Los subsidios son una herramienta legítima de política pública cuando atienden necesidades reales o corrigen fallas de mercado. No obstante, su uso indiscriminado y la ausencia de depuración convierten esos apoyos en incentivos perversos que socavan la productividad individual y colectiva.
Pienso, y asumo la responsabilidad total, un país hipersubsidiado tiende a llenarse de falencias que, a la larga, lo harán improductivo. Cuando un ciudadano recibe transferencias recurrentes sin criterios claros de focalización, disminuye su incentivo a buscar empleo formal, capacitarse o adoptar comportamientos productivos.
La asistencia, concebida como red de protección temporal, corre el riesgo de transformarse en dependencia cuando se vuelve permanencia.

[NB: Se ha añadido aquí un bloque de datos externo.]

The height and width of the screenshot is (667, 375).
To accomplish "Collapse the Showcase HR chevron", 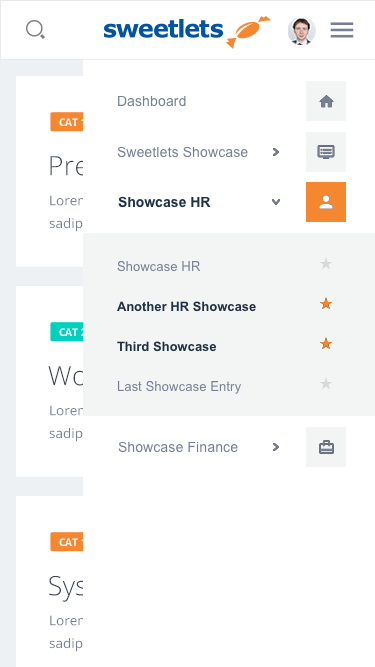I will 276,202.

En nuestro país la proliferación de programas sociales y exenciones fiscales muestra un patrón preocupante: ayudas dispersas, poco focalizadas y con controles limitados. Esa práctica no solo genera inequidad, al beneficiar a quienes no lo necesitan, sino que distorsiona señales fundamentales del mercado laboral. No podemos soslayar que en muchos subsidios entra disfrazado el elemento político.
El salario, en última instancia, tiende a reflejar la productividad del trabajador, pero esa productividad se ve influida por factores institucionales y por incentivos. Si la renta segura proviene del subsidio, la presión para mejorar habilidades, asumir riesgos empresariales o integrarse a cadenas productivas disminuye. Haciendo el paralelismo, resulta lo mismo que una economía planificada: un fracaso.

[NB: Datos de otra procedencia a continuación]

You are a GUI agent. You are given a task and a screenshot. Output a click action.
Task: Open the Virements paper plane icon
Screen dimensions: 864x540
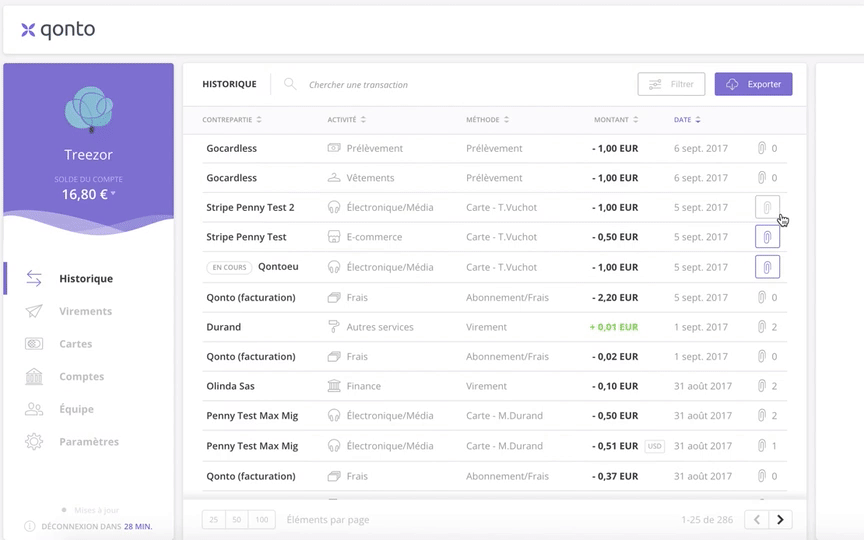tap(34, 311)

En nuestro país no son solo los hogares los que reciben apoyos. Todos los sectores económicos perciben, de una u otra manera, alivios fiscales, exenciones o subsidios encubiertos. Empresas con ventajas fiscales prolongadas o protecciones reguladoras pueden volverse menos competitivas a largo plazo.
Y estoy claro en una cosa: si se sostiene a actores poco eficientes, el proceso de selección del mercado se altera y la reubicación de recursos hacia actividades más productivas se frena. El resultado es un crecimiento potencial menor y una base tributaria erosionada.
Desde la perspectiva fiscal, la proliferación de subsidios obliga al Gobierno a destinar recursos crecientes a transferencias y exenciones, reduciendo su capacidad para invertir en infraestructura, educación y salud, que son clave para elevar la productividad. Al mismo tiempo, ingresos menores complican la sostenibilidad fiscal y aumentan la presión por nuevas cargas impositivas, que suelen recaer sobre los sectores formales y productivos, cerrando un círculo perjudicial.
La evidencia y el sentido común convergen en una idea central: la productividad no solo nace de factores individuales, sino del marco de incentivos y de políticas. Alinear el diseño de los subsidios con objetivos de largo plazo, formalización, empleo y competitividad, convierte la asistencia en palanca de movilidad y desarrollo, en lugar de fuente de dependencia improductiva. Solo así podrá elevarse el salario real de los trabajadores conforme a su productividad, tal como subraya el CREES, y construirse una economía más dinámica y sostenible.